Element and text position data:
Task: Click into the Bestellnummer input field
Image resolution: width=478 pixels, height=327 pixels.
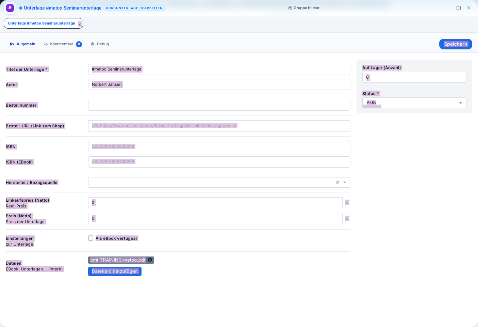Action: pyautogui.click(x=219, y=105)
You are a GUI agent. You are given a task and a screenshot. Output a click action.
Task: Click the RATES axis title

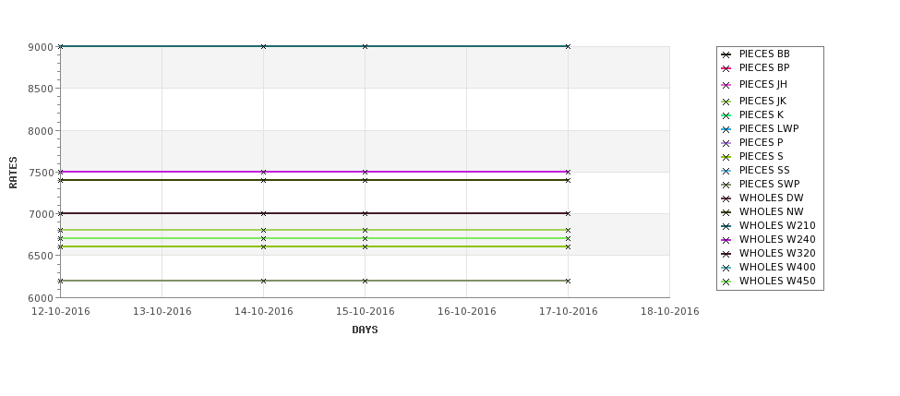[13, 173]
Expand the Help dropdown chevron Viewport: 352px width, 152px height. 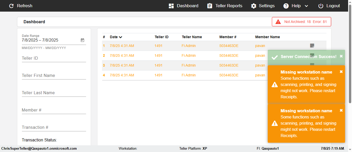pos(306,6)
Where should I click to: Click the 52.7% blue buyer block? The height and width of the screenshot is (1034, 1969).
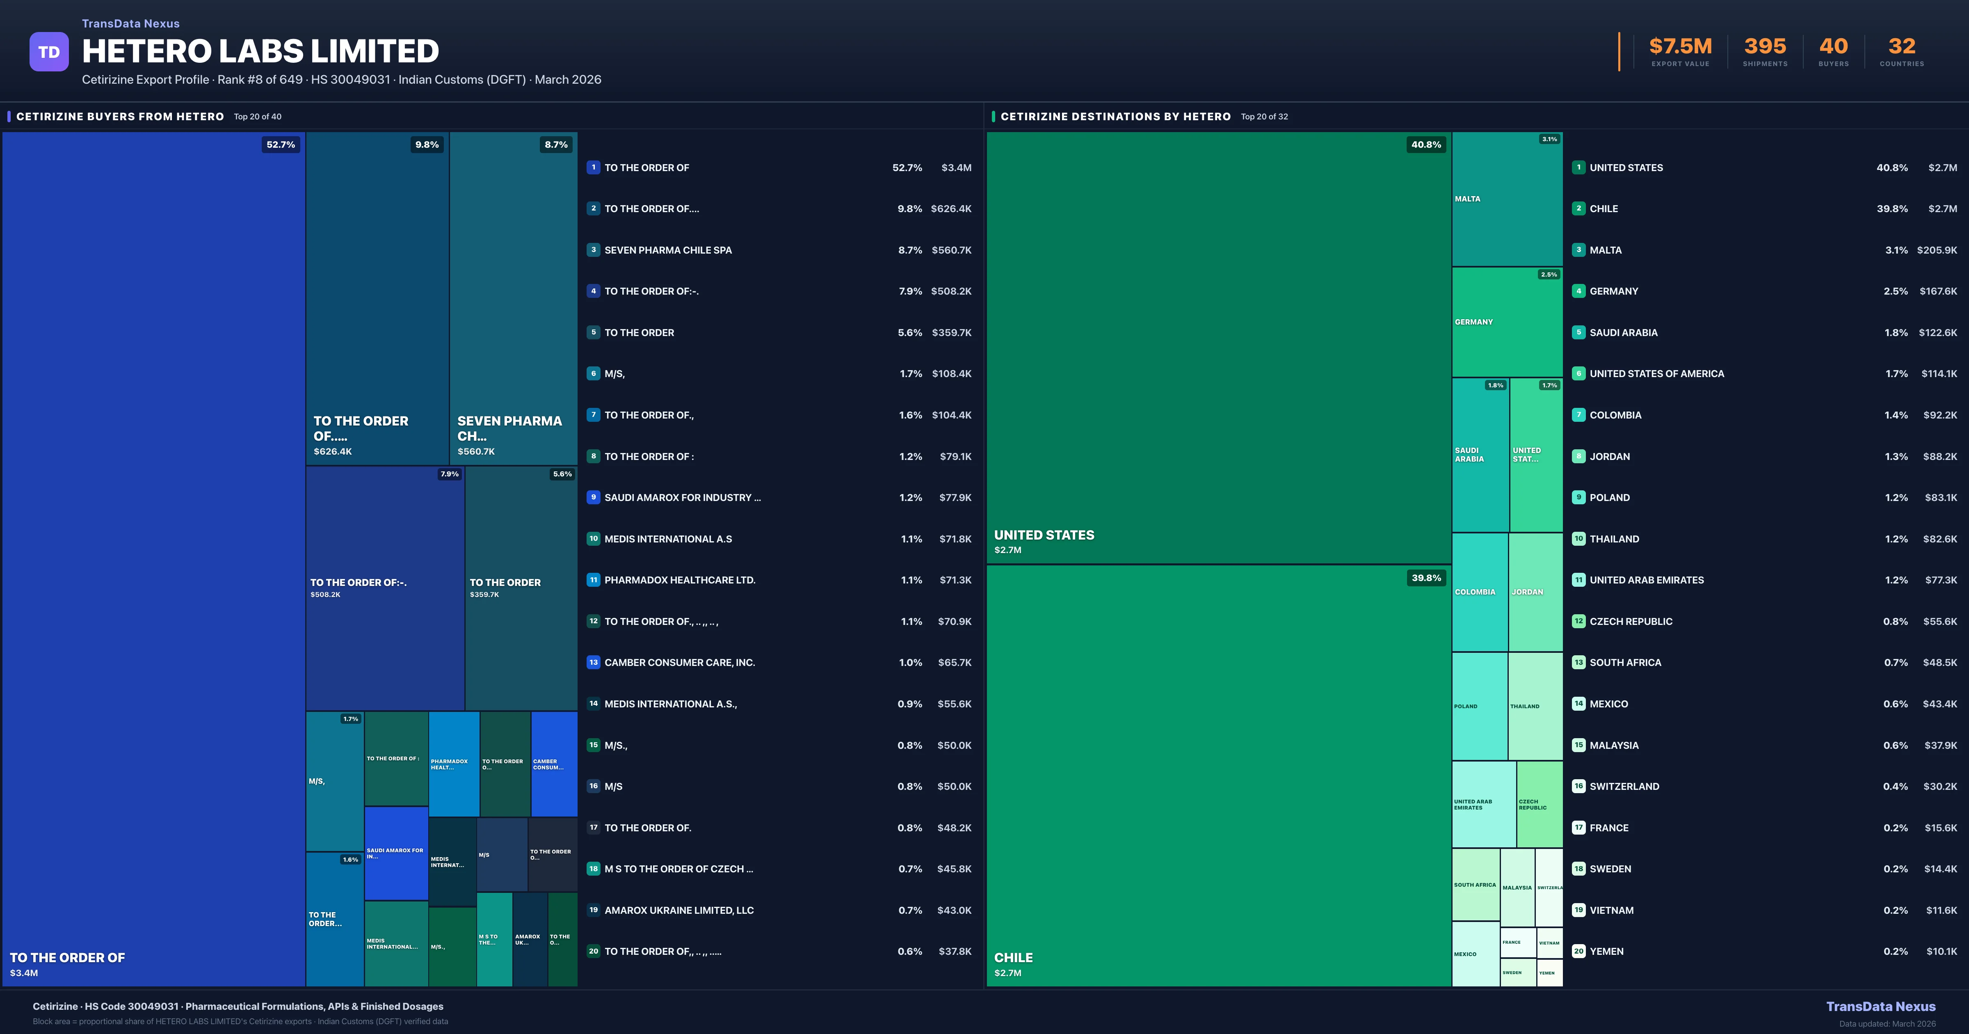pos(154,558)
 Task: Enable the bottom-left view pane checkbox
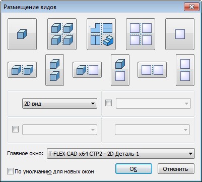point(15,129)
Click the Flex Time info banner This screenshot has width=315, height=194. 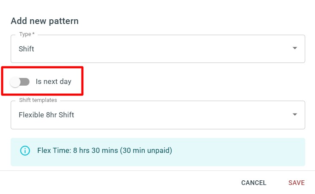coord(158,152)
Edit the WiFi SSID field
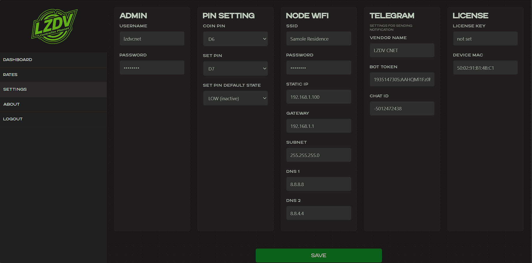This screenshot has height=263, width=532. point(318,39)
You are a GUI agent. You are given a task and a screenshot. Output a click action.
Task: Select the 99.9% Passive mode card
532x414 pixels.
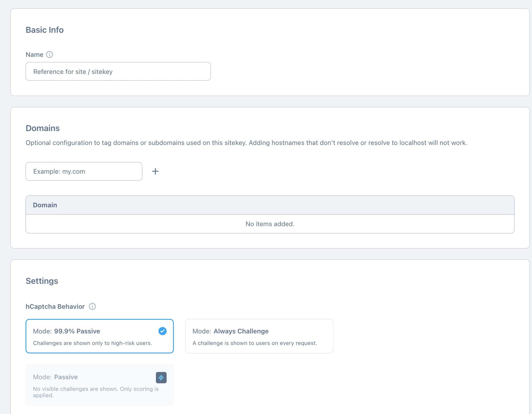(x=87, y=336)
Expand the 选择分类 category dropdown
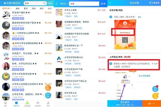The height and width of the screenshot is (107, 161). (x=7, y=9)

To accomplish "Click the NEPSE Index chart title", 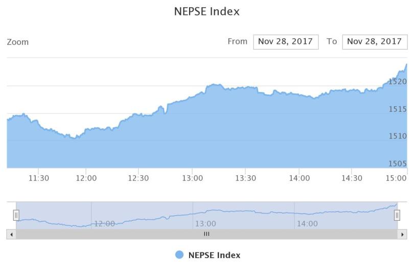I will 207,11.
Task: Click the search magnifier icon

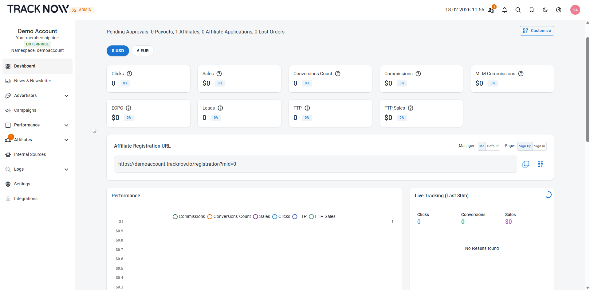Action: [518, 10]
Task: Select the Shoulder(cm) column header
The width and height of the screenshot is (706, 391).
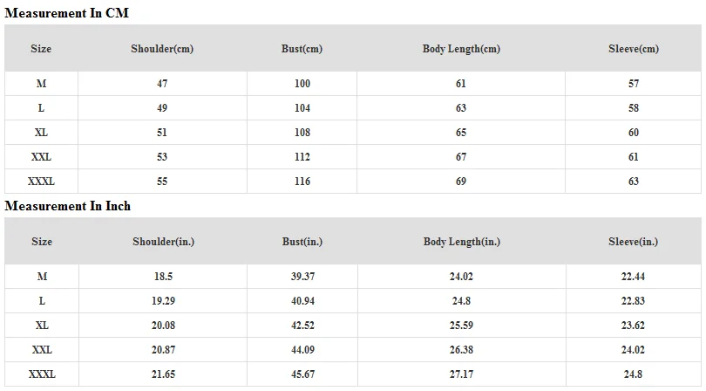Action: [x=162, y=49]
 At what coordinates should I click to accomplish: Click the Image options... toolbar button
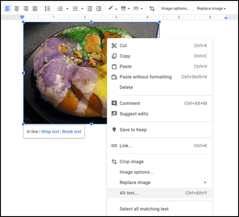click(175, 8)
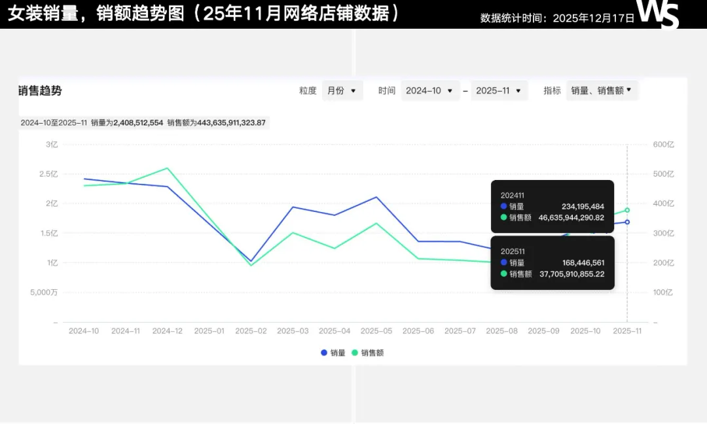The image size is (707, 424).
Task: Click blue 销量 dot in 202511 tooltip
Action: point(504,262)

* To do
Repeat the rows from the line with "Task: Select the Shoulder(cm) column header" up to and including the last line of the rows, leaving the pictures out.

* Task result
Task: Select the Shoulder(cm) column header
The width and height of the screenshot is (706, 391).
Action: [x=162, y=49]
 At what coordinates should I click to accomplish: Click the Image options... toolbar button
click(175, 8)
The image size is (707, 424).
Task: Click blue 销量 dot in 202511 tooltip
Action: point(504,262)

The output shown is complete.